Doors open 7.30pm for 8pm start.
Venue: Rialto Theatre.

Our speakers this month:

Kanna Ingleson: The art of taxidermy
It all started quite accidentally with a fish in a box. In the decade that followed, Kanna Ingleson intentionally accumulated a private taxidermy museum that is threatening to overrun her home in St Leonards-on-Sea. Here you will find a fully grown lioness comfortably cohabiting with a winged cat, a bunch of two-headed freaks and a couple of hundred stuffed creatures of varying age, beauty, and value. In this talk, Kanna invites you to discover what motivates an otherwise sensible woman to spend all her money and an unreasonable amount of time investigating and accumulating dead animals. She will talk you through some of the trends, techniques, oddities and personalities that have all contributed to this lively and ever-changing art scene. Kanna is the founder and editor of #taximag, an online and print magazine showcasing the taxidermy art revival.

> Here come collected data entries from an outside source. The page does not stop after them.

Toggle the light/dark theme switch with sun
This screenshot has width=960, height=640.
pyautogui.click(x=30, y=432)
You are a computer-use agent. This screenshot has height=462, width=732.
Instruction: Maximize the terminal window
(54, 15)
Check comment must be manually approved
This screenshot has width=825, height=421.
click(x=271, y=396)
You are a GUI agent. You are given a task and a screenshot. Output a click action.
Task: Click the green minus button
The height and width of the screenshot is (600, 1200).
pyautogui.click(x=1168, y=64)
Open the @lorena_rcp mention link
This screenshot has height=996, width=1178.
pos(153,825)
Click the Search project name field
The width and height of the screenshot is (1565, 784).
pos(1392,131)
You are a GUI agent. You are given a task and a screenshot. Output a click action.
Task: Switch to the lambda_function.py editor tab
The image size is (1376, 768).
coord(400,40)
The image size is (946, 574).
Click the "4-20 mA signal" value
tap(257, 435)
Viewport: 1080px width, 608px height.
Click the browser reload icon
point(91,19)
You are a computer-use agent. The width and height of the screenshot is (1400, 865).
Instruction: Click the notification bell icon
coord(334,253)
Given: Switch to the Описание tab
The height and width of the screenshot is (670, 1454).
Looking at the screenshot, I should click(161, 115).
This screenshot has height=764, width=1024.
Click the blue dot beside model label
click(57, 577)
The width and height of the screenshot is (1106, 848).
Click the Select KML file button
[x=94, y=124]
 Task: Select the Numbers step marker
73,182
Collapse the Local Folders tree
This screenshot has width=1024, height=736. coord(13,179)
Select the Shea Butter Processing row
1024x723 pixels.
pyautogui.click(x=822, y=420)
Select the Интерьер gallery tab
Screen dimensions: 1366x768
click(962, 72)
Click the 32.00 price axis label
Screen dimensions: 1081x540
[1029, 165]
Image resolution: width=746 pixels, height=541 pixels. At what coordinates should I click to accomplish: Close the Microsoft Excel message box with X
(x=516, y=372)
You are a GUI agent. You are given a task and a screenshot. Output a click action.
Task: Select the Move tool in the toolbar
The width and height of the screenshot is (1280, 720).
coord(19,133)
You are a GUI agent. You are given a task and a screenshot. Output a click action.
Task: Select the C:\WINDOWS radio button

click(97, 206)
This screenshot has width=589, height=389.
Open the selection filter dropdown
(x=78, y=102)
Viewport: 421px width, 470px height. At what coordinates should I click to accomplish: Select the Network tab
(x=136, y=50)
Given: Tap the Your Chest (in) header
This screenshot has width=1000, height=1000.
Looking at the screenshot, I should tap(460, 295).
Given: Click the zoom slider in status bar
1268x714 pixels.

Duncan Phillips: The importance of Islamic architecture on everything we know about English architecture.
Students who learn about architecture and the history of architecture in England are rarely told the complete story. This talk sets out to explain what it is all about and to fill in the gaps that the history books seem to miss out. Duncan is a chartered building surveyor who specialises in listed buildings and has surveyed thousands of Listed Buildings of every type and age, throughout England and Wales. He also lectures regularly on building surveying, architectural history and building conservation topics to professional groups and to Universities as a visiting lecturer.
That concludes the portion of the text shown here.